Upcoming app > Research and Prep

Hey everyone.

I'm a one person team and in the next month need to produce and deploy
an application. I've been playing with rails for a little over a year
now and recently deployed my first app as a private contract.

I'm now planning development on a start up company.

The app should be expecting high volumes (not like Twitter but high
for sure. Its no social media app) My target audience is very specific
but in certain locals the app has been requested by many users who are
in fact waiting for the app to deploy.

Smaller Volumes actually uploading files and adding objects to the db.
Many people surfing the site. (Probably the same sort of RATIOS as
cragslist (posters:readers, but not near the volume.)

My current plan is and I need some help with this:

Start on shared hosting unlimited traffic/storage. Will move to
dedicated-virtual if shared hosting causes performance issues when
traffic picks up.
Behavior Drive Development via RSpec & Cucumber.
Build the App in rails with ActiveRecord (I read somewhere
ActiveRecord can be swapped out for something faster, Should I use
something else?)
Use multiple MySQL databases 1 master for writing, at *least* 2 slaves
for reading. (Any info on this would be good.)
Run multiple mongrel instances via mongrel_cluster. (How many is
sufficient? I think currently I have 4 available on my hosting, can
upgrade later if needed. So that would be 1 main instance and 3
extras.)

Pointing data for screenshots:

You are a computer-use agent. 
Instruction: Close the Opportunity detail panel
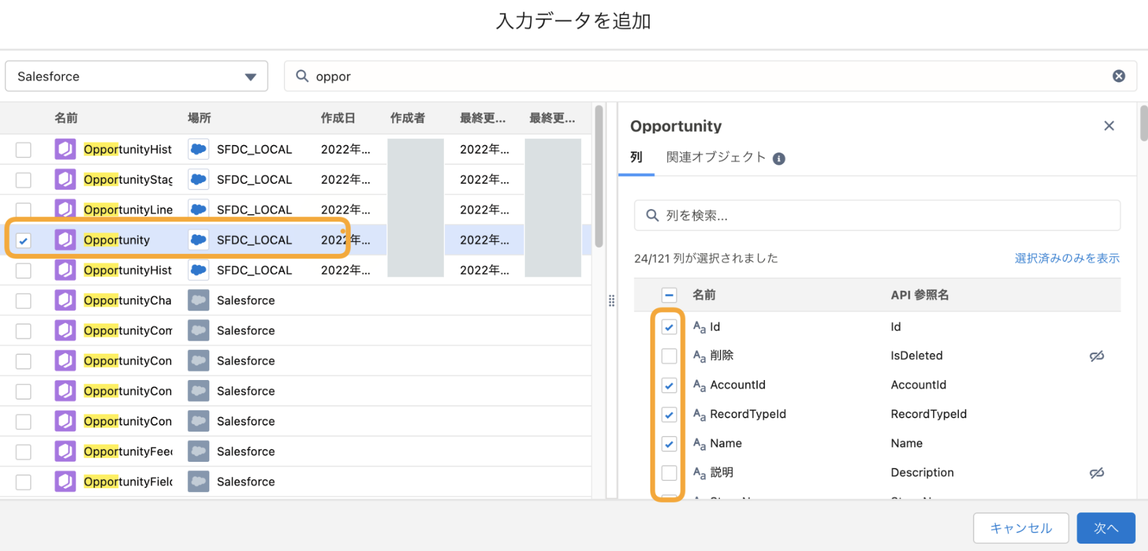pyautogui.click(x=1109, y=126)
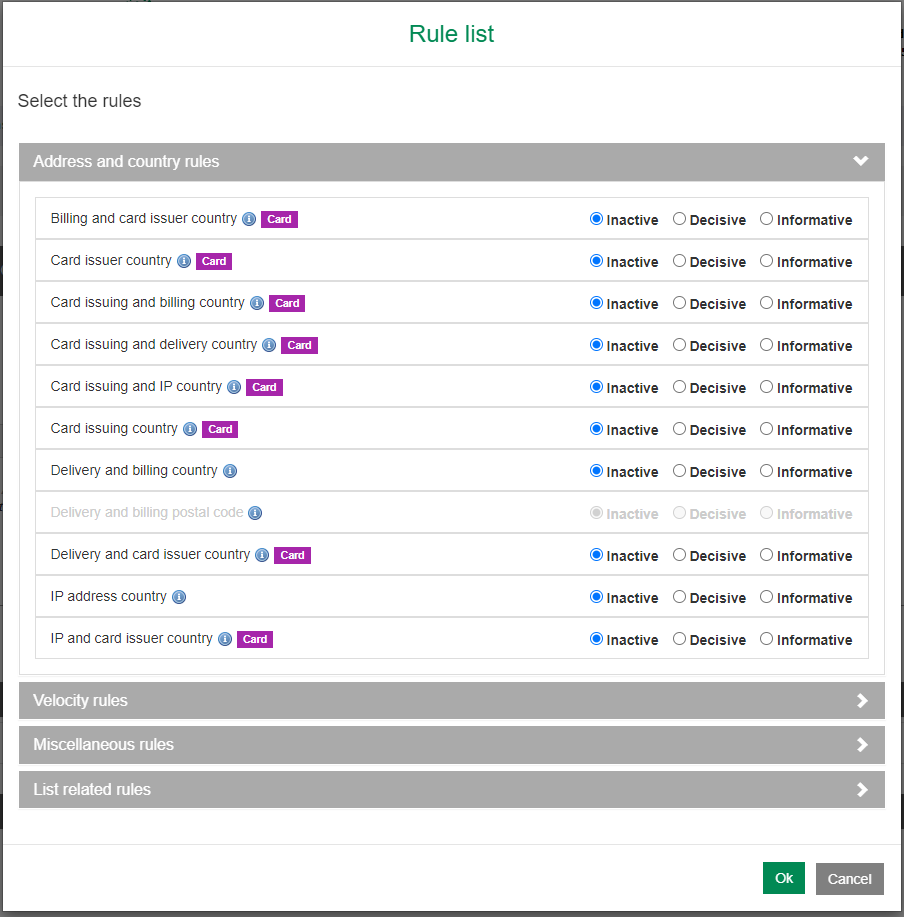Click the Card tag on Card issuing and delivery country

coord(299,345)
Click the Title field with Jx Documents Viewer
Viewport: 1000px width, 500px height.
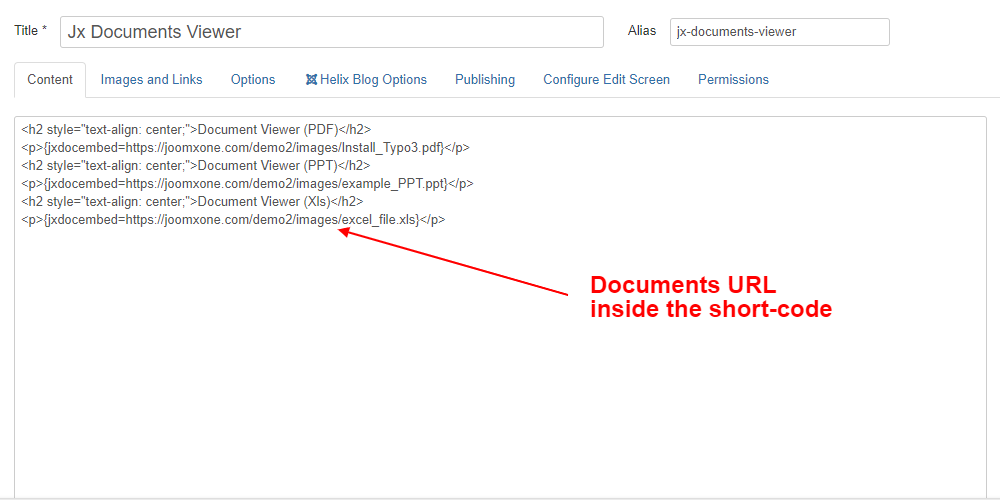tap(332, 32)
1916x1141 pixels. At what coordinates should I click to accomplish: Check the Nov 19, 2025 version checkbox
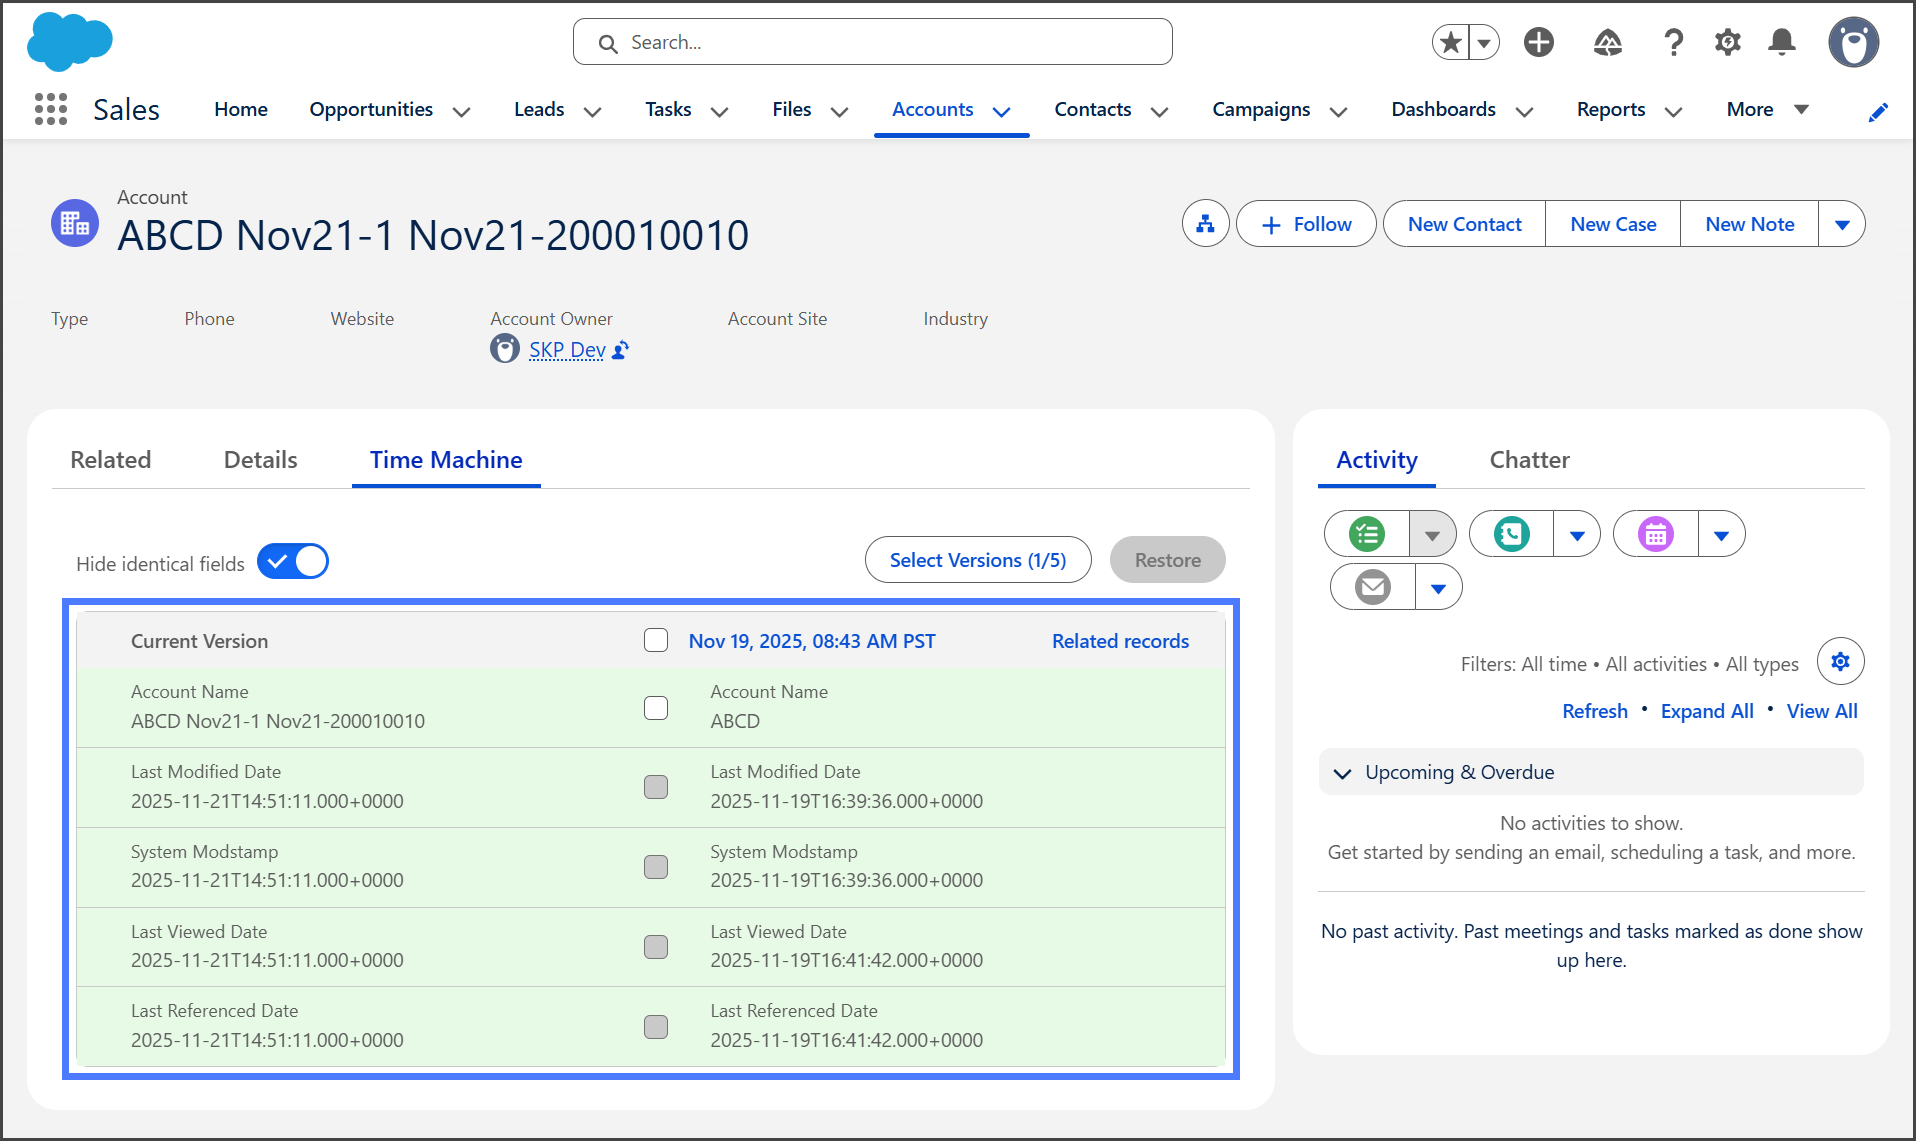(x=656, y=640)
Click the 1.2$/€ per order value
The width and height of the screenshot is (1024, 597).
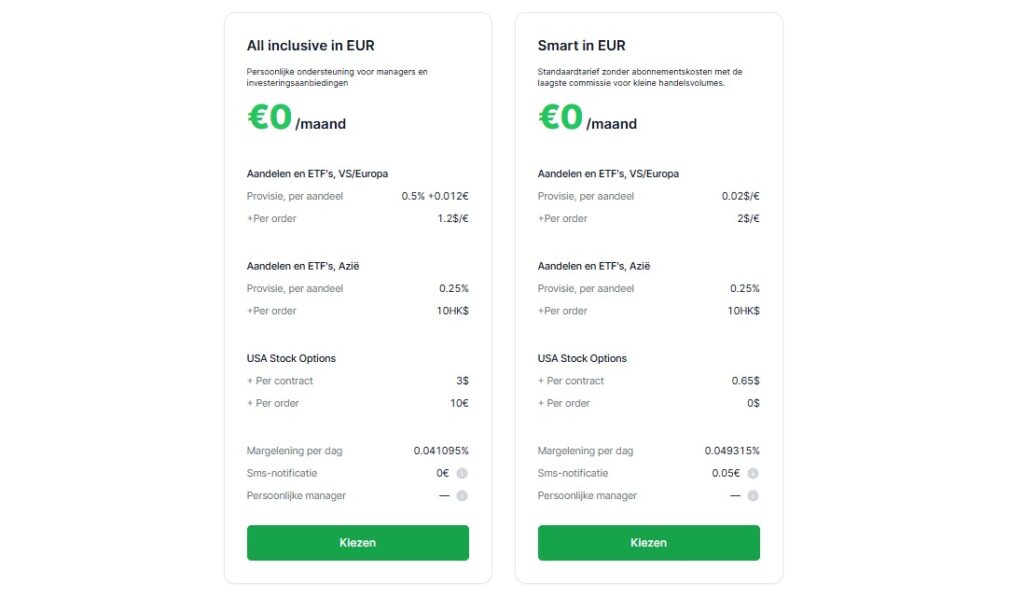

- [Exercise instructions]
1) Set down the passage from the forum post about preparing a Rails app word for word, beginning at the words "I'm a one person" and stopping after "app to deploy.".
2) Take the forum post about preparing a Rails app further, continuing from the point at which it stops.

- [Answer list]
1)
I'm a one person team and in the next month need to produce and deploy
an application. I've been playing with rails for a little over a year
now and recently deployed my first app as a private contract.

I'm now planning development on a start up company.

The app should be expecting high volumes (not like Twitter but high
for sure. Its no social media app) My target audience is very specific
but in certain locals the app has been requested by many users who are
in fact waiting for the app to deploy.

2)
Paypal via Active_Merchant for all payment processing. (May accept
money order and check but that's not app related.)
Amazon S3 services for file/image upload & hosting (Via paperclip.) I
may start by hosting all images from local server as I have unlimited
space but I feel as the app grows my hosting may not appreciate the
traffic and I'll move to Amazon S3.
Deploy via Git & Capistrano

I'm going to do all the base functionality for the application myself.
Get it running get people signed up get them using the app. Hopefully
the multiple db's and mongrel instances should supply enough speed to
start. At which point if everything goes as planned (it never does)
I'll outsource and get added security. Get queries optimized and work
on overall performance via back end processes etc that will be over my
head for sure hence the outsource or hire of private team. I know at
this point it will be necessary to do these things and costs for such
have been accounted for.

Any help with gathering resources where I can find more information
about the above topics or personal experiences would be greatly
appreciated.

Hey everyone.

I'm a one person team and in the next month need to produce and deploy
an application. I've been playing with rails for a little over a year
now and recently deployed my first app as a private contract.

I'm now planning development on a start up company.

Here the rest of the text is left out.